I know homeschoolers make a lot of jokes and roll their eyes at the "what about socialization?" question, but it's not an absurd thing to wonder about. Having moved a child from public to private to homeschool....I get it. It was quite a transition for her to go from constantly being surrounded by others her age, to being home with Mom and her little sister.

Of course we didn't stay home alone every day. We got involved in the homeschooling community around us and boy, what a blessing they were over the years! So if you are considering or starting homeschooling, know that it's not a dumb thing to worry about. Here are some ways you can build a learning community around your child/family.

  1. Co-ops--Short for "cooperatives", these are organized groups of homeschooling families coming together to teach their children collectively. Some tackle the basic academic subjects, while others provide the extra fun classes. We've been involved a co-op so large it felt like attending private school once a week. We've also gotten together for our own co-op with just two other families. They can be as big or small as you make them. Visit this site to find a list of some co-ops near you. Just click on your state. Nothing nearby you? Start a co-op of your own!

  2. Paid homeschool classes--Some parents prefer to (or need to) pay someone else to teach their child in certain subjects (common ones: math, science, writing). These classes will meet regularly for a semester or entire school year and give your child a class of other students to belong to.

  3. Homeschool Groups--These are groups that exist for the social stuff like field trips, parties, park days, and fun and learning experiences. When we first started homeschooling, our homeschool group was a HUGE blessing. Our formerly public-schooled daughter was very concerned about missing class parties and our group celebrated all the holidays together. Getting together for park days or gym days each week was something we all looked forward to. We made great friendships during those years.

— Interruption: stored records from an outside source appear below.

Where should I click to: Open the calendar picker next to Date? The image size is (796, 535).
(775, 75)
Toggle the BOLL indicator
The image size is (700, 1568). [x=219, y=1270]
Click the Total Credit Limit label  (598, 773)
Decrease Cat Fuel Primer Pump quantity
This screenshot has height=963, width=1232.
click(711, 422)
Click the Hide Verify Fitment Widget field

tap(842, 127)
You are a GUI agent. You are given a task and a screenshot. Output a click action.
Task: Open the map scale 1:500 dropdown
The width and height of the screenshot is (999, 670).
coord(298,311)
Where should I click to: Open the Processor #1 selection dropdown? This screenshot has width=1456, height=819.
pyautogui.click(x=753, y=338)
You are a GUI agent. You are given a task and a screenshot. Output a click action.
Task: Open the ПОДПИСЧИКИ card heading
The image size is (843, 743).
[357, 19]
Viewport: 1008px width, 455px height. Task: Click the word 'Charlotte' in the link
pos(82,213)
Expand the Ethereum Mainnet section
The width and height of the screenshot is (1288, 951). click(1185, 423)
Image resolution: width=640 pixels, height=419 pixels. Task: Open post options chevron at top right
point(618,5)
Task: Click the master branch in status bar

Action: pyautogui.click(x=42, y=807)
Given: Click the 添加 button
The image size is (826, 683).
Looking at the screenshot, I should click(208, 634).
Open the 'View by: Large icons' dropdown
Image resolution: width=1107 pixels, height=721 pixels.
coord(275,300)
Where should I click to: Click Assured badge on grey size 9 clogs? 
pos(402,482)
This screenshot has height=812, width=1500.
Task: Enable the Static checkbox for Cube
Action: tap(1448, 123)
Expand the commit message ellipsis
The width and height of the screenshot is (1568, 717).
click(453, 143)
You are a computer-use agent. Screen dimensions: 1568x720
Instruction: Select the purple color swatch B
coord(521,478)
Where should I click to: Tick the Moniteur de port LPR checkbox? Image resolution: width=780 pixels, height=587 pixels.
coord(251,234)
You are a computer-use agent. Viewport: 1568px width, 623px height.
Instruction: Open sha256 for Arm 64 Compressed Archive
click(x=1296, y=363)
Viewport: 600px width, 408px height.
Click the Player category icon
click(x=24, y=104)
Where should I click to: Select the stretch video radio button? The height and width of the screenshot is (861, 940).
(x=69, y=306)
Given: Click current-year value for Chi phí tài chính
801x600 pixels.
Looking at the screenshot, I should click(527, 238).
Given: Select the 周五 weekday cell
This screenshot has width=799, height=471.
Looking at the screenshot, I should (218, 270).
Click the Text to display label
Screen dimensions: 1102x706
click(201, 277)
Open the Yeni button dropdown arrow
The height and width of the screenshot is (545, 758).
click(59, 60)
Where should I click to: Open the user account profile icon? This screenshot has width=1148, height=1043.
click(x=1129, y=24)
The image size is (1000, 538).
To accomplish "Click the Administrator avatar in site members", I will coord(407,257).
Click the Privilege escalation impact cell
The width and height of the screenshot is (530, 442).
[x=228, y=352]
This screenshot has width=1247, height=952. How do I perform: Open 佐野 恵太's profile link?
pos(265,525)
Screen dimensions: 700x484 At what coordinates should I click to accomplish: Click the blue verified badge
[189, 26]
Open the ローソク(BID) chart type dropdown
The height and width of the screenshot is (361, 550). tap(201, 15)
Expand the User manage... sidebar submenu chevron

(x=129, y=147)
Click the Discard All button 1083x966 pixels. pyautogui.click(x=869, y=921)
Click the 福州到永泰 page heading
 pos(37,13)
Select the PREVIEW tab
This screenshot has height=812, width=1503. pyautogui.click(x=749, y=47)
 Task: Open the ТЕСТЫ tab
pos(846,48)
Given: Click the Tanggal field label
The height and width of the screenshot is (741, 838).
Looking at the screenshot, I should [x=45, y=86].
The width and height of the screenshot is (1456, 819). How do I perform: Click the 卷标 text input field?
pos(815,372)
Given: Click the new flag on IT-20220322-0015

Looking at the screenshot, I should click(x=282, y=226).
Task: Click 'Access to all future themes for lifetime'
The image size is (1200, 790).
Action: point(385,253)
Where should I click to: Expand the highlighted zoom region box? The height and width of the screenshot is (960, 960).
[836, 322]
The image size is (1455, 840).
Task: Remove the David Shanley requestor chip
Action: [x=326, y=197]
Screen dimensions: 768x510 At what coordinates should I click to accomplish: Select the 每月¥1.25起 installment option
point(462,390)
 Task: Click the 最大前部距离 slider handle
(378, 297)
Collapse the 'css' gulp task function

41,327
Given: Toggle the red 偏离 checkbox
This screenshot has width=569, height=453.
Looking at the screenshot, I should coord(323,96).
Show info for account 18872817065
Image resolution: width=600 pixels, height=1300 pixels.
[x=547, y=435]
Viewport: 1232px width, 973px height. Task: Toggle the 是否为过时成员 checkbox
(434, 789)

  4. Book Clubs--We were blessed with an invitation to a bookclub that lasted for years. Long enough, in fact, for several of my kids to age out and younger sisters to replace them. We simply read the assigned book at home, then got together with the whole book club to discuss, answer questions, do crafts, eat snacks, and have a blast. If there was a movie adaptation, we watched that together too. Pinterest is FULL of ideas for fun book clubs.

  5. Be Hospitable--Maybe you don't want to be involved in something formally or that meets every week. Why not just invite a different family over every month? Let the kids play or do a craft while the moms visit. Some of those families may turn into lifelong friends. You won't know unless you spend some time together.

  6. Let's not forget about older folks--My parents were a huge blessing to our homeschool. My dad did science experiments with the girls, gave us money each year to buy educational things, and just generally supported us. Not everyone has that situation, but connecting with an elderly neighbor or church member can be such a blessing to you and your children. Is there an older person who can teach your children to bake? To play the piano? Intergenerational relationships are more possible when kids aren't spending their whole day with others who were born in the same year. Spending time with others of all ages is so important!

Celebrating monthly birthdays at the park with our homeschool group years ago.

These are just a few of the ideas for building up a community of other homeschoolers around you. Once you make those connections, you will feel encouraged and not alone. Moms can swap babysitting when they have a doctor's appointment. You know you've found a true friend when you can drop your kids AND THEIR SCHOOLWORK off with another mom.

You will likely remain friends with many public school families, but there are many blessings that come from connecting with other homeschoolers. And if you are an established homeschooling family, don't forget to reach out to those new ones who may be wondering, "what about socialization?"